The technology close to the utility model is mainly a pyrolysis carbonization method: in the prior art, for example, in a patent "a device and a method for carrying out classified carbonization treatment on high-salt-content and high-COD industrial waste liquid" (patent publication No. CN108159718A), the treatment method comprises the steps of atomizing the industrial waste liquid, drying, decomposing and pre-carbonizing, carrying out secondary carbonization on collected powdery solid salt through a carbonization furnace, discharging product salt, and treating carbonized tail gas through a secondary combustion chamber and a waste heat recovery system to realize resource recycling and harmless discharge. However, the technology still does not solve the problems of scaling and blockage of the atomizing nozzle, hot melting and blockage of the carbide and recovery and utilization of waste heat of evaporated water. As another example, the patent "a pyrolysis treatment system for removing organic matters in chemical waste salt" (patent publication No. CN 111288473A), the utility model comprises a primary pyrolysis device, a secondary pyrolysis device and a waste gas treatment system consisting of a quench tower, a spray tower and an organic waste gas purification device.

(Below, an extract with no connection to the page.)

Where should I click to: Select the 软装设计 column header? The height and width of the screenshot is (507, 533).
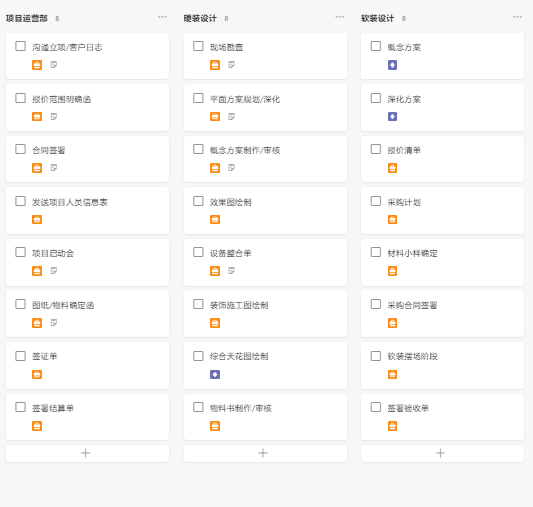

Removing moisture, hydrogen chloride and volatile organic pollutants in the chemical waste salt through first-stage low-temperature pyrolysis, and then performing second-stage medium-temperature anaerobic pyrolysis at a temperature lower than the salt melting temperature to pyrolyze organic matters in the chemical waste salt into gaseous products, and separating the gaseous products from the waste salt; meanwhile, the waste gas generated by the two-stage pyrolysis is treated by a waste gas treatment system and then is discharged after reaching the standard. However, the technology still does not solve the problems of hot melting and blocking of the carbide and waste heat recycling.

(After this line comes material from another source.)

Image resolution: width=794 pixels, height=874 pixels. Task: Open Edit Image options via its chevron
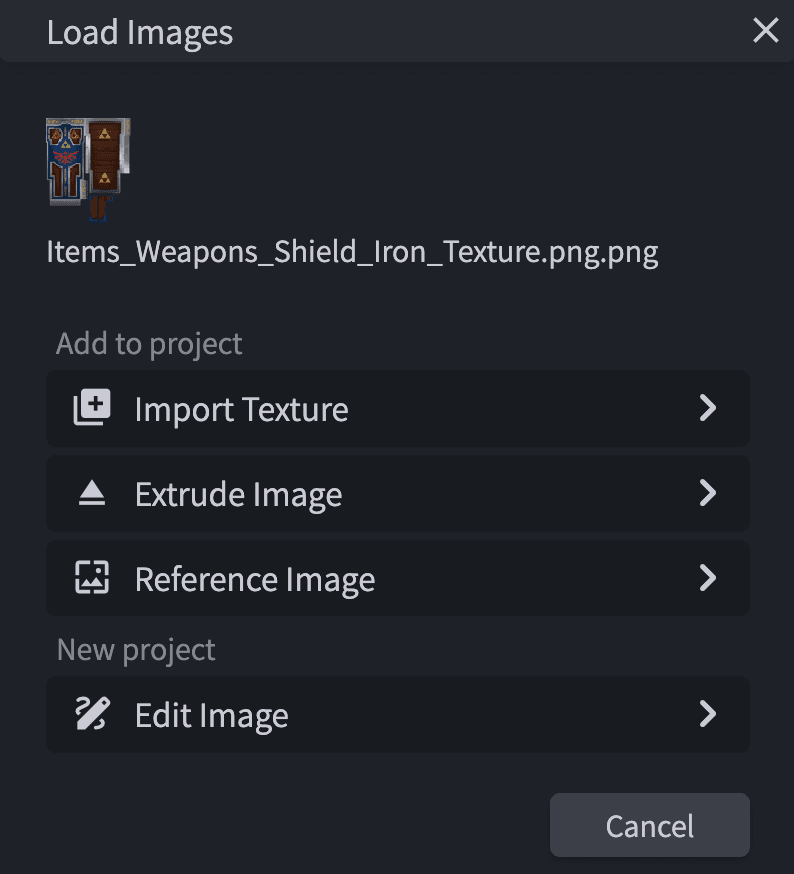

The existing drying and dewatering technology for high-salt organic wastewater mostly adopts a direct incineration method, the incineration fuel is mostly natural gas, so that the treatment cost is high, the energy consumption is high, and the solid product after incineration still belongs to dangerous waste, so that the cost is high; the existing waste salt pyrolysis carbonization technology adopts a two-step carbonization method, and mainly has the problems of equipment corrosion and blockage caused by high-temperature hot melting of waste salt, high energy consumption of an equipment system and incapability of long-term stable operation. In conclusion, the existing technical route mainly has the problems of high energy consumption, insufficient energy conservation, insufficient waste heat utilization and easy corrosion and blockage of pyrolysis and carbonization equipment, particularly the problem of corrosion and blockage of the equipment, which directly results in the unstable operation.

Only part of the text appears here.